With its unique demands on the semiconductor industry, the medical device market in the context of the IoE represents a massive opportunity in terms of its potential. It is well reported that as well as growing in number, we’re also living longer. Advances in traditional medicines are largely responsible for an increasing population, but it will be tomorrow’s healthcare technology that will be relied upon for longevity of life.
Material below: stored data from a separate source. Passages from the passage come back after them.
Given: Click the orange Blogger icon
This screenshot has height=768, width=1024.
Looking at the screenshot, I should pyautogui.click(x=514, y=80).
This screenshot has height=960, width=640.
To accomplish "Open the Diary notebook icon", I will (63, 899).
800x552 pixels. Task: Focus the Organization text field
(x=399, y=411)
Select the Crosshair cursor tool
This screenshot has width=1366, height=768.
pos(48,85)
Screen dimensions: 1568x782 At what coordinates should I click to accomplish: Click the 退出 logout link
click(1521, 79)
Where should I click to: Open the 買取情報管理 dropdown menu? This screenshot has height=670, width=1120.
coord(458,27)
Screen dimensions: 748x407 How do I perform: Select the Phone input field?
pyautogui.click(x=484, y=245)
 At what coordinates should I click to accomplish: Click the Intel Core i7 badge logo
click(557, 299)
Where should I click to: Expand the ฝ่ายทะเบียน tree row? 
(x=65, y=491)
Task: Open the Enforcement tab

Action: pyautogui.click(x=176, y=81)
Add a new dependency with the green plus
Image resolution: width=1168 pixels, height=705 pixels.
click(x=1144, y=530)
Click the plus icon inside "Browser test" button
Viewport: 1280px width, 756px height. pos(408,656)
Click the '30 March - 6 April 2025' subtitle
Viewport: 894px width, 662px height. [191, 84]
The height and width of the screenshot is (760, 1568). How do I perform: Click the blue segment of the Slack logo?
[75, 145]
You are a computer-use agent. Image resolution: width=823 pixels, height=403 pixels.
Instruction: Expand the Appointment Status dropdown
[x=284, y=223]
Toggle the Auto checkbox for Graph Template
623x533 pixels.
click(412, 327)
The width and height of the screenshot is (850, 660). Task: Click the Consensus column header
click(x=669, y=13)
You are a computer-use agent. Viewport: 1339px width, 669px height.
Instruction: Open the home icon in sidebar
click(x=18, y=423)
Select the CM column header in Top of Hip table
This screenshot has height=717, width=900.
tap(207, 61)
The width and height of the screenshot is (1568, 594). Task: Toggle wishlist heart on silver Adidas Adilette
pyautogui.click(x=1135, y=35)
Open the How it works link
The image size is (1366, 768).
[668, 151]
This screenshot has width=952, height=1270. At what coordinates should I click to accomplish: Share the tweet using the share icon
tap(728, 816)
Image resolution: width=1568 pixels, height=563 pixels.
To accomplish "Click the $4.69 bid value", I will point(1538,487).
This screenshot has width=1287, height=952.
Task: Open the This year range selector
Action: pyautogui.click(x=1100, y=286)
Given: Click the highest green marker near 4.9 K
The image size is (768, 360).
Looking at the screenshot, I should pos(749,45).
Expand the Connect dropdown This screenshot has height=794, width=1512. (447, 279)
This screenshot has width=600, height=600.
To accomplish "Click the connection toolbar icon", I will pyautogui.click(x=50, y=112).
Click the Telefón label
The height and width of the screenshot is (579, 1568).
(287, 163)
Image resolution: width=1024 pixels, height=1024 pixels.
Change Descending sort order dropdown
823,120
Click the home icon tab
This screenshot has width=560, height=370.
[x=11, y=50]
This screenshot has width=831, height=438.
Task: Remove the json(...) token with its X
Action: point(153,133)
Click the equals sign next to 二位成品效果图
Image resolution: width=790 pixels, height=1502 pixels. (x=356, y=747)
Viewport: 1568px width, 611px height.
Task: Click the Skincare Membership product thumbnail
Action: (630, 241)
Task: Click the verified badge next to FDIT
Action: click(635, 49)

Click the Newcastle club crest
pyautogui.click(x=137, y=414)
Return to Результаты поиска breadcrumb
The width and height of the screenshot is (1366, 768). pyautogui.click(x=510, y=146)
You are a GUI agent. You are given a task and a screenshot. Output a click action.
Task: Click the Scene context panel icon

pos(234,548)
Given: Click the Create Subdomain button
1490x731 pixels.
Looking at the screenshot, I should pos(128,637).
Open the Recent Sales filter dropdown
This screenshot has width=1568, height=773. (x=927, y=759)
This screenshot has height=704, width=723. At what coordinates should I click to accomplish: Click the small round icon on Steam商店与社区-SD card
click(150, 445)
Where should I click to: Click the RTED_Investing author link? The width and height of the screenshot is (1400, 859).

The home healthcare market will be intrinsically linked to the IoE; sensors will pervade our homes, clothes and bodies in order to monitor a growing number of physical conditions. While initially being used to monitor and control existing conditions more effectively, it is also likely that more of us will turn to preventative measures in order to prolong our good health. Already, there is a large market for keen athletes to monitor and record their progress when training; that same technology will likely extend to everyday activities so that our overall well-being can be measured.
Ultimately, and probably inevitably, this will mean these devices will form part of the data-centric strand of the IoE, but when they become fully integrated in our everyday lives, they will also be control-centric. Imagine arriving home to find your favourite dish has been prepared by your kitchen appliances because your body sensors have confirmed a lower-than-average intake of calories or an excess of steps walked that day. This may sound far-fetched, but it is well within our grasp and has irrefutable health benefits.
Beyond the body area network, we can expect more ‘intimate’ sensor nodes to become part of our normal routine. One day, the concept of bathroom scales may disappear from our lexicon; instead, we will rely on ingestible or implantable sensors to monitor our well-being. This data will have great value, not least to the insurance industry. Already, there are devices that can monitor driving habits, allowing insurers to offer lower premiums for good drivers. The same will likely be true for health insurance providers within a short time frame.
The IoE is a huge concept, but in terms of the infrastructure requirements, the medical sector is conceivably more complex. Privacy of data, access to patient records and control over medical equipment must all be tackled in order to realise its potential.
A lot of the technology needed to enable the IoE is well established. There are already millions of devices that are connected through the internet; however, that is still only a small percentage of the total number of devices already in service around the world.
Adding connectivity to everything is physically within our grasp; IPv6 supports enough capacity for every star in the known universe to have 4.8 trillion addresses. This inconceivably large number marks the first step towards ubiquitous connectivity, but there is a long way to go. New processors will be needed that perfectly match the wide-ranging requirements of the IoE, new sensor technology will be required to bridge the gap between our real world and the digital domain, and increased levels of security must be developed to protect against malicious and inadvertent network intrusion.
All of this remains to be done, but it will not end there. Once the IoE infrastructure is established, it will offer opportunity for new use cases, specifically within the medical market. The potential for innovation in healthcare devices is, as yet, untapped, but it promises huge benefits for patients and healthcare professionals, not to mention the entire medical industry.
The power of the IoE isn’t necessarily in what we can imagine today but what we haven’t even begun to explore. The rate of adoption for preventative medicine will inevitably be accelerated through financial incentives, but it is highly likely that the vast majority of people will see the benefits long before any monetary gain. Thanks to the IoE, we can all look forward to a longer and happier life.